New Delhi: Under lockdown and far apart, Sushen Dang and Keerti Narang went online to say their marriage vows—and pulled off a spectacular Indian wedding complete with thousands of guests and raucous Bollywood dancing.
In a country famous for lavish weddings that last for days, the young couple are among a growing number modifying their marriage ceremonies under a virus lockdown that has limited public gatherings.
Eager to go ahead with the arranged marriage on the auspicious date selected for them by a priest, the pair turned to the internet to tie the knot.
“We never imagined that even our online wedding would be so grand,” Dang, a 26-year-old data analyst who is based in Toronto, told AFP of the April 19 event.
“A hundred guests joined in our celebration on the app. We live-streamed the ceremony on Facebook which was watched by another 16,000 people.”
The nuptials spanned the country.
Dang, decked out in a turban and traditional sherwani kurta, logged on from Mumbai on the coast of the Arabian Sea, while Narang—in her red bridal finery—joined from Bareilly in northern Uttar Pradesh state that borders Nepal.
The priest overseeing proceedings chanted hymns as he sat before a ritual fire at his home in Raipur in the central state of Chhattisgarh, with guests logging in from Delhi, Gurgaon and the southern tech hub of Bangalore.
There were minor hiccups—some elderly family members were accidentally unmuted and pets photo-bombed screens.
But the energy levels remained high and the occasion was capped off with a fun Bollywood-style dance performance by their cousins.
The wedding video posted on Facebook has so far garnered nearly 260,000 views, making the newly-weds “feel like celebrities”.
Wedding blues
The spread of the coronavirus and the nationwide lockdown took place as India’s wedding season was in full swing.
In western Rajasthan state alone some 23,000 weddings meant to coincide with the Hindu Akshaya Tritiya festival on April 26 were called off due to the pandemic.
More than 10 million weddings are held annually in the nation of 1.3 billion people, with the marriage industry estimated to be worth some $40-$50 billion, according to advisory firm KPMG.
The sector—like the rest of the economy—is reeling from the impact of the virus, with planners, caterers and decorators among those who have incurred huge losses.

> TASKS AND EXERCISES
(a) Please list every city that the online wedding article names as a place from which the couple, the priest or the guests joined the ceremony.
(b) According to the online wedding article, how many weddings in Rajasthan were called off because of the pandemic?
(c) Carry the online wedding article forward from its final sentence.

> ENTRIES PROVIDED
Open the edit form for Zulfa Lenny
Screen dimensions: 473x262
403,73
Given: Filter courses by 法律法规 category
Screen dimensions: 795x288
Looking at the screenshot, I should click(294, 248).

> ANSWERS FOR THIS EXERCISE
(a) Mumbai, Bareilly, Raipur, Delhi, Gurgaon, Bangalore

(b) Some 23,000 weddings in Rajasthan were called off.

(c)
“We thought, ‘Why don’t we be the flag-bearers and drive weddings online?’,” said Adhish Zaveri, marketing director at matrimonial website Shaadi.com which facilitated Dang and Narang’s wedding.
“A wedding is probably the most important day of somebody’s life … and we thought we have to make it as special and close to a real wedding as possible,” he told AFP.
Online nuptials are among a string of weddings in India that have gone ahead amid the lockdown—with some unusual variations.
One couple in Uttar Pradesh said “I do” inside a police station after more conventional venues like banquet halls, hotels and temples were all ordered closed during the lockdown.
Home nuptials
Zaveri said the significantly cheaper online ceremonies could become an option for couples amid the uncertainty about how long the pandemic is going to last.
Couples are charged less than 100,000 rupees ($1,300) for the virtual services, Zaveri said, adding 12 more such weddings were in the pipeline.
To give the online ceremonies a professional touch, make-up artists and sari-draping experts are hired to help the bride, while a folk singer is engaged to serenade the guests.
All participants are sent logins and passwords so that strangers can’t gatecrash the event.
Kirti Agrawal—who married her beau Avinash Singh Bagri on April 14 on the balcony of their relative’s flat as friends and family watched on a videoconferencing app—said the digital approach appealed to her.
“Their (groom’s) family had planned a guest list of 8,000 to 10,000,” Agrawal told AFP.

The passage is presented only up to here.